Can you talk about Delta becoming the official airline of Team USA at the Paris 2024 Olympics? 

When you think about the Olympics, or the Masters or all of the other sports franchises that we sponsor, it’s about world class performance done through people who commit themselves to excellence. There’s enormous parallels between human achievement, human connectivity teams, this aspect of individuality in terms of commitment and contribution to a broader team, whether that’s Team USA, or the world of golf, or baseball teams, or football teams. It’s all about world class, performance, excellence and winning. That creates a sense of organizational pride and excitement and a community and optimism. The world needs hope. The world needs people who connect others and are good at giving people a sense that what we’re all doing here as human beings is valuable. 

A lot of times, you wake up and you turn on your phone and you start doom scrolling. It’s brutal. Where we might be able to play a role in being a true north is this aspect of hope, optimism and inspiration. Value and trust are words that a lot of people use, but a lot of people don’t behave. This is really a key part of the Delta difference.

The world needs hope. We intend to do everything we can to instill that sense of hope by connecting each of us because through that connection, you have a greater degree of empathy for other people in other places, whether that’s subject to a war or climate crisis. We are a network. We carry 200 million people. With screens in front of you and the mobile app and all these communications that we send your way, is an opportunity to really link all that together and hopefully bring us all closer. That would be the highest order of what we as Delta could do.

What predictions do you have for brands in 2023?

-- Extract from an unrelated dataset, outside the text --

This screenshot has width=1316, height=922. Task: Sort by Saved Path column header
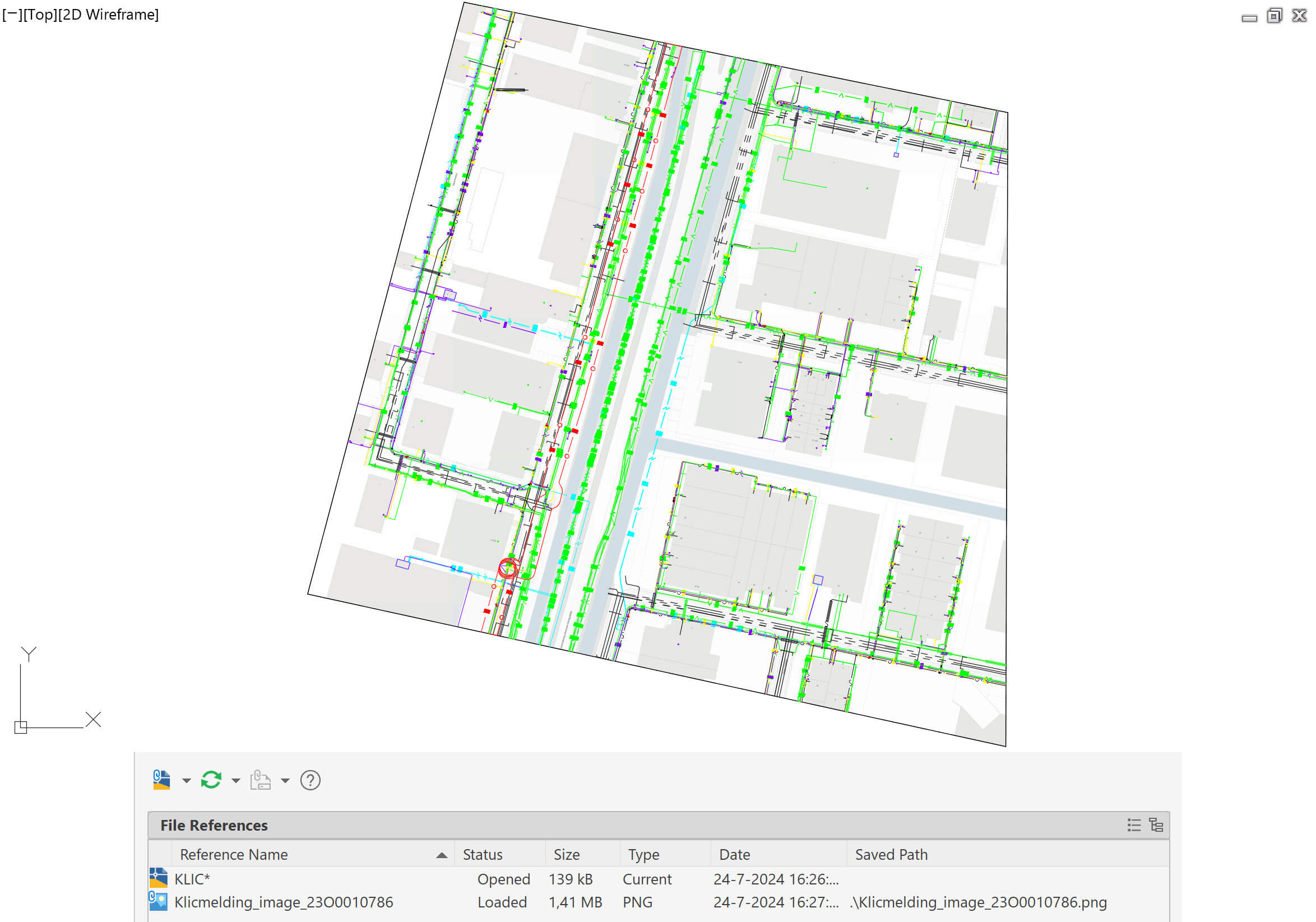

The world is increasingly coming to realize the value of diversity, the value of inclusion, the value of sustainability for those people who are committed to the belief that those things fundamentally make us better when we embrace them as a society, as a culture, as a company, as a brand, as a business. That stuff is accelerating. That is incredibly exciting. We’ll see Wall Street reward brand value and loyalty. It is going to reward that upside revenue growth more holistically when you look around the world.